» Exercise
Return exactly the span of lines in the following data that opens with the line containing "Identify the click" and closes with the line containing "English (433, 77)". Include nothing else.

» Stored data

>>

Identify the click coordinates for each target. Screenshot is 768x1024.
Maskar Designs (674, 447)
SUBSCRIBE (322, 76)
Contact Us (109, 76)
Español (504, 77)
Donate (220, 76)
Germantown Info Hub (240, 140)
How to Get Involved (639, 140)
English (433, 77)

<<
>>

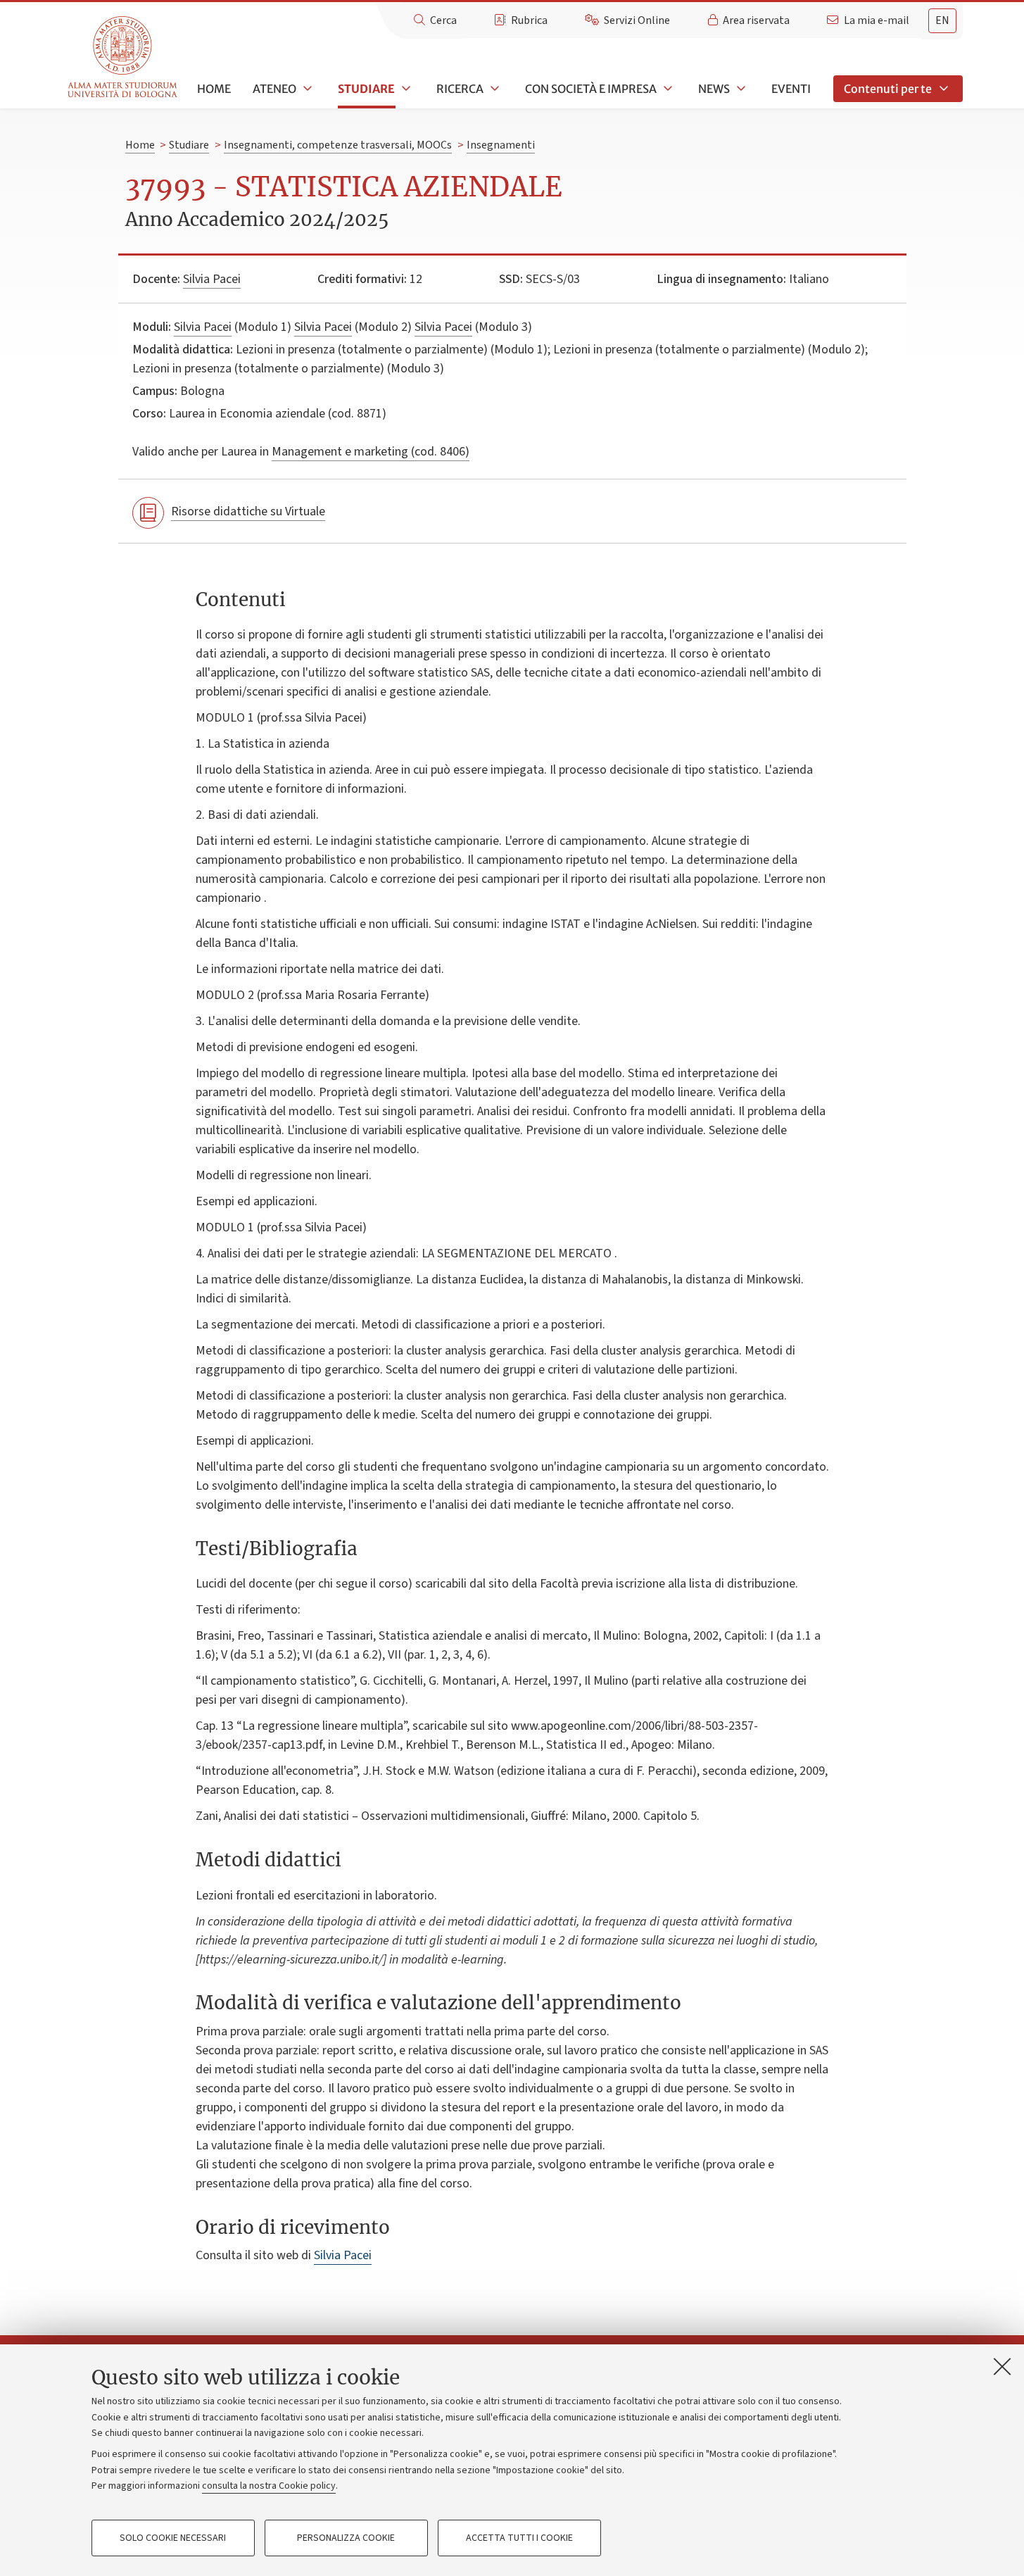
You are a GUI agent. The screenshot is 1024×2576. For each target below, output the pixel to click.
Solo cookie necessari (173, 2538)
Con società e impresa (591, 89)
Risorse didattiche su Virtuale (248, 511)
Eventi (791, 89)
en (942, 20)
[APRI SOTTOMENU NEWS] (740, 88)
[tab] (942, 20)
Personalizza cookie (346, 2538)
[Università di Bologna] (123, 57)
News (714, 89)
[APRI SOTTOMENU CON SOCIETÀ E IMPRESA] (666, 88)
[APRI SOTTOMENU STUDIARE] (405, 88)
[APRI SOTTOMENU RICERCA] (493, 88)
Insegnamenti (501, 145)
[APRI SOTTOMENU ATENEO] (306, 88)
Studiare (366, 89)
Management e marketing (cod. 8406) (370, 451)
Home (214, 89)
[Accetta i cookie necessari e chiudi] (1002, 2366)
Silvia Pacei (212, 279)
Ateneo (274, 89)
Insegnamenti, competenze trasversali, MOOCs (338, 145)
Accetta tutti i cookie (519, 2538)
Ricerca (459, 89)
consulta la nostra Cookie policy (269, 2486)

<<

» Your response
Identify the click coordinates for each target. Screenshot is 768x1024.
Maskar Designs (674, 447)
SUBSCRIBE (322, 76)
Contact Us (109, 76)
Español (504, 77)
Donate (220, 76)
Germantown Info Hub (240, 140)
How to Get Involved (639, 140)
English (433, 77)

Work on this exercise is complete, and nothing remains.